Enfin le Brexit ne doit pas éluder la question de l’avenir de l’Union européenne. Nous devrons dès cet automne définir le niveau d’ambition que nous voulons donner à l’Union à 27 pour l’avenir. Nous avons encore un peu de temps devant nous, que nous devons utiliser à nous préparer, avec nos partenaires et la Commission européenne elle-même : le discours sur l’état de l’Union que le président Juncker présentera en septembre est à cet égard très attendu. Nous aurons l’occasion d’en reparler.

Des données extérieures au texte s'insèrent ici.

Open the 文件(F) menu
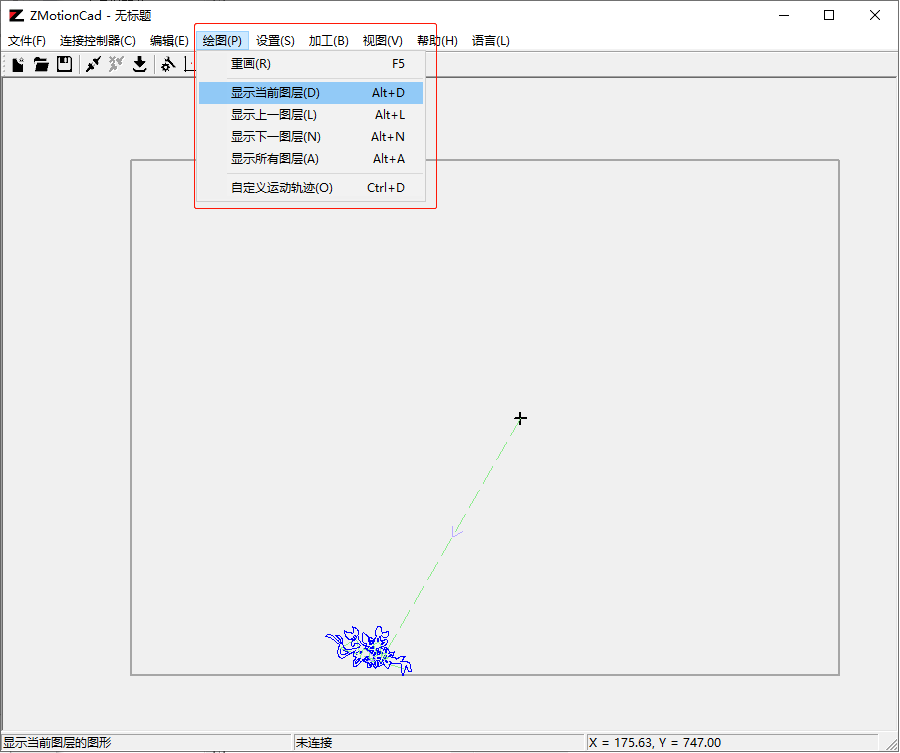Viewport: 900px width, 753px height. point(26,41)
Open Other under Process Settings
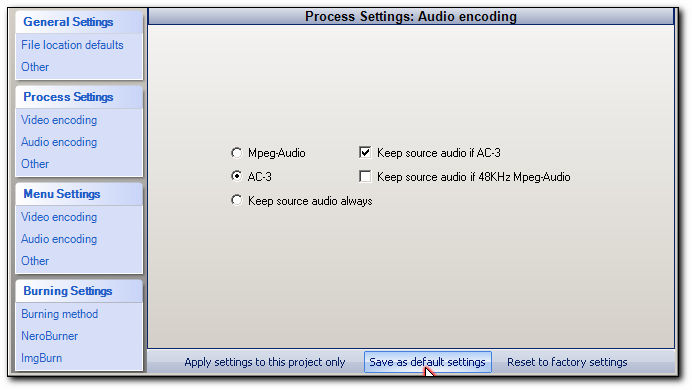692x390 pixels. point(35,164)
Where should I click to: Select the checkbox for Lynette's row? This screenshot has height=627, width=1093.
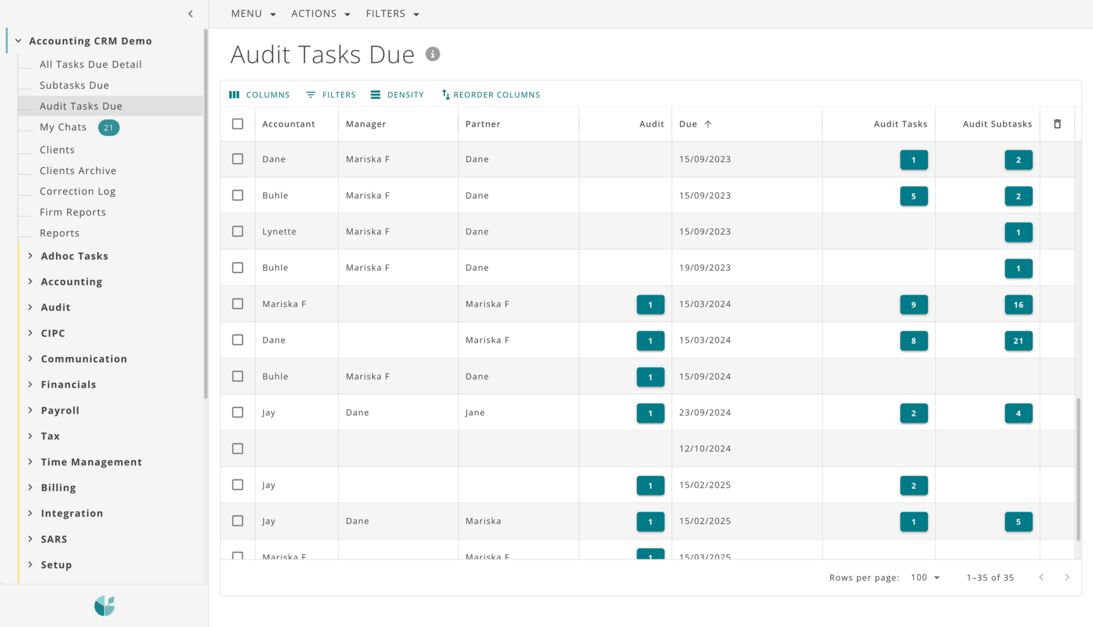pos(238,231)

Avant d’engager la discussion avec vous, permettez-moi de vous parler brièvement de la méthode de travail que nous avons définie avec le Gouvernement pour défendre nos positions le plus efficacement possible. Il y a d’abord la nécessité de faire preuve, en préalable aux discussions que nous engageons avec nos partenaires, de sérieux et de crédibilité en montrant que nous respectons nos engagements, notamment budgétaires. Mais j’aimerais ici insister sur deux convictions que je défendrai et qui sont partagées par l’ensemble du Gouvernement.

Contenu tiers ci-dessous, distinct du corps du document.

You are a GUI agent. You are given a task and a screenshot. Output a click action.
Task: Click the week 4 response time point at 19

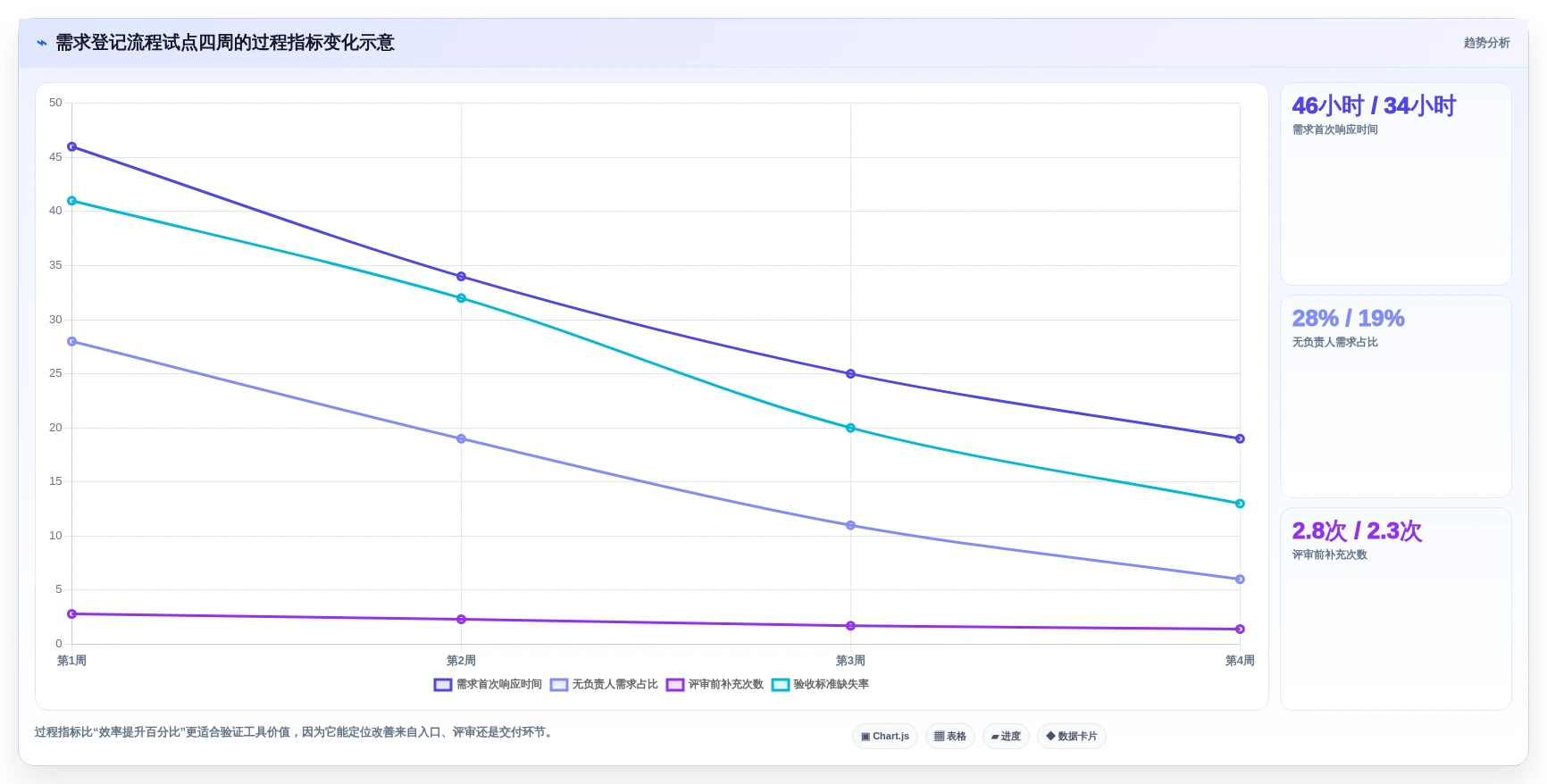[1240, 438]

La première conviction, c’est que nous devons mieux nous coordonner avec notre partenaire allemand sur les sujets européens. Le couple franco-allemand demeure un moteur irremplaçable pour la construction européenne, et vous êtes mieux placés que quiconque, Madame la Présidente, pour le savoir. Cette relation de travail étroite avec l’Allemagne, nous avons voulu la lancer dès le début du quinquennat, avec l’organisation, il y a une semaine exactement, du premier Conseil des ministres franco-allemand. Ce Conseil des ministres a permis de donner une impulsion forte à la coopération entre nos deux pays, autour de projets concrets dans les domaines de l’éducation et de la culture, avec les classes bilangues, de la défense et de la sécurité, comme en matière économique et sociale ou encore sur le climat. Il a notamment permis d’évoquer des sujets sensibles comme l’union économique et monétaire et l’avenir de la zone euro. Nous avons encore beaucoup de travail devant nous pour préciser les concepts et nous mettre d’accord sur une approche commune, mais nous sommes pleinement mobilisés pour avancer.

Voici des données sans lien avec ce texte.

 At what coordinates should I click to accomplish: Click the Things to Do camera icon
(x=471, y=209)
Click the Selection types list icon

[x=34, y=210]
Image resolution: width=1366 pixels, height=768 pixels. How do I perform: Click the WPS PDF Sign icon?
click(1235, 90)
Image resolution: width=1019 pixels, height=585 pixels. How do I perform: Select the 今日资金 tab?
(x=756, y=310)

La seconde conviction, c’est qu’il nous faut refonder le lien entre les citoyens et le projet européen. L’agenda de protection, que nous défendrons et que je vous ai présenté, devra d’abord répondre à cette insatisfaction. Mais nous devons aussi prendre le temps d’écouter les critiques, d’engager le dialogue avec les déçus de la construction européenne, bien au-delà du cercle restreint des convaincus. C’est l’enjeu des conventions démocratiques que le Président de la République ambitionne d’organiser, en France et dans tous les Etats membres qui le souhaiteront, pour redonner la parole aux citoyens. La participation de toutes les forces vives de la société sera essentielle. Je me réjouis que vous ayez créé, le 13 juillet, un groupe de travail sur le sujet, qui, pourra je l’espère nous faire part prochainement de ses propositions.

Permettez-moi pour conclure de vous remercier encore pour votre accueil et de vous souhaiter des travaux fructueux pour cette nouvelle législature. Je suis à votre disposition pour répondre à vos questions.